Los pilotos de pruebas civiles, que trabajan contratados por compañías como Boeing y Lockheed, pasan por una selección tan cuidadosa como sus hermanos espirituales de las Fuerzas Aéreas. Los individuos que dirigen el «complejo de la industria militar» no están dispuestos a confiar los frutos de sus proyectos de miles de millones de dólares al tipo de piloto que pudiera sentirse tentado a lanzarle con un avión nuevo por debajo del puente de Golden Gate a la hora punta. Toda la filosofía de las pruebas de investigación consiste en
reducir al mínimo el riesgo.
Los pilotos de pruebas reciben instrucciones concretas. Su trabajo consiste en realizar con el avión una serie de maniobras escrupulosamente proyectadas, para valorar su eficacia en circunstancias concretas (estabilidad a grandes velocidades, índice de aceleración en determinados ángulos de subida, etc.) y luego volver con ellos a tierra sin problema y escribir un informe detallado para los ingenieros.
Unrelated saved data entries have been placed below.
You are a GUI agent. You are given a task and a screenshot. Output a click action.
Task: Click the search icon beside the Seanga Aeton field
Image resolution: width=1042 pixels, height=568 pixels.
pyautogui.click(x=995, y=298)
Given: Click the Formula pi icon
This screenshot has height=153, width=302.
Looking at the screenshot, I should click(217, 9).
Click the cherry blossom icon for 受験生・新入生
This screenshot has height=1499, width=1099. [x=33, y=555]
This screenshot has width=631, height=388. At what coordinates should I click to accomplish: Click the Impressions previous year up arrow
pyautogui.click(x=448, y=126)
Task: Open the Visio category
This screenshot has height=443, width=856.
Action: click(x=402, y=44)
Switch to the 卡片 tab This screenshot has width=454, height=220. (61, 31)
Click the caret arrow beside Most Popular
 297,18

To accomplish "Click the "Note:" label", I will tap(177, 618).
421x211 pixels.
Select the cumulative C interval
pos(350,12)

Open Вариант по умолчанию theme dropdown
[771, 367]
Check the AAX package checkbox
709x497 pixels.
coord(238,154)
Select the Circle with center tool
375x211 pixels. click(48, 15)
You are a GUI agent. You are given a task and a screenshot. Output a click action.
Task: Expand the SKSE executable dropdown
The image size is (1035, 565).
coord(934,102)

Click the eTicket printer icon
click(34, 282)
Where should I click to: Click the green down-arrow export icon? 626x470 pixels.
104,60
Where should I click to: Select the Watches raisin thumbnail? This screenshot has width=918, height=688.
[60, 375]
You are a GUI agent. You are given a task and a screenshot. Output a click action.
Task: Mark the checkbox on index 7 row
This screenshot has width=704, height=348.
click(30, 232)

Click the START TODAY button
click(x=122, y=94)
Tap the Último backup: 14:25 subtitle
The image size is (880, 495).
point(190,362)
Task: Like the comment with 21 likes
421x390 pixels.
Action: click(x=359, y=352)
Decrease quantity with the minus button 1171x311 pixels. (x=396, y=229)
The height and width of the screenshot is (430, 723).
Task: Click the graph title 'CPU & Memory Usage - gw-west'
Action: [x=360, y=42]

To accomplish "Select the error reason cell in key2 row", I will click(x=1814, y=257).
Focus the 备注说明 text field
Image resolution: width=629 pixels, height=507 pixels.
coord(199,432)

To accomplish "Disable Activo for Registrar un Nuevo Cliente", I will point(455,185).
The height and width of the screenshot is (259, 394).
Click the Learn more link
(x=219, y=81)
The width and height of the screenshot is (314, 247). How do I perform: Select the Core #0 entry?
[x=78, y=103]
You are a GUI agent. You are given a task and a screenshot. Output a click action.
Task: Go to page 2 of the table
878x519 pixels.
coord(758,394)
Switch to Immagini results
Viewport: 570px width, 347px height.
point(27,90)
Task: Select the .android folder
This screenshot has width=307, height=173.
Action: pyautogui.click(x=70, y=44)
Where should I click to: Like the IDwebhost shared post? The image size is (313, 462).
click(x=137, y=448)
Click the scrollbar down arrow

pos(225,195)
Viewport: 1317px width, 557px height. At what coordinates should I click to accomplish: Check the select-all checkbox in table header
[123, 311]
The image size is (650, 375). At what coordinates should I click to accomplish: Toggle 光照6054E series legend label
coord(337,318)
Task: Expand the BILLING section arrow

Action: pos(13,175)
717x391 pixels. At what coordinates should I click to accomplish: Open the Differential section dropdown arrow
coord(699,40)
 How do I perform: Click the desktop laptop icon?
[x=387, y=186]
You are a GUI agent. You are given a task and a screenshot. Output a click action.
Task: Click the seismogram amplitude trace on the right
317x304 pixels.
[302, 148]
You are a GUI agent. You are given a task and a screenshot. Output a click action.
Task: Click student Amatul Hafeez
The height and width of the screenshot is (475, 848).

Hay muchos pilotos buenos, pero sólo hay unos cuantos que puedan comunicarse en el lenguaje de la aerodinámica superavanzada. El mejor piloto del mundo (aunque fuera capaz de aterrizar con un B-52 en el
green
número 8 de Pebble Beach sin chamuscar la yerba) no valdría para vuelos de prueba a menos que pudiese explicar, en un informe escrito, exactamente cómo y porqué podría hacerse el aterrizaje.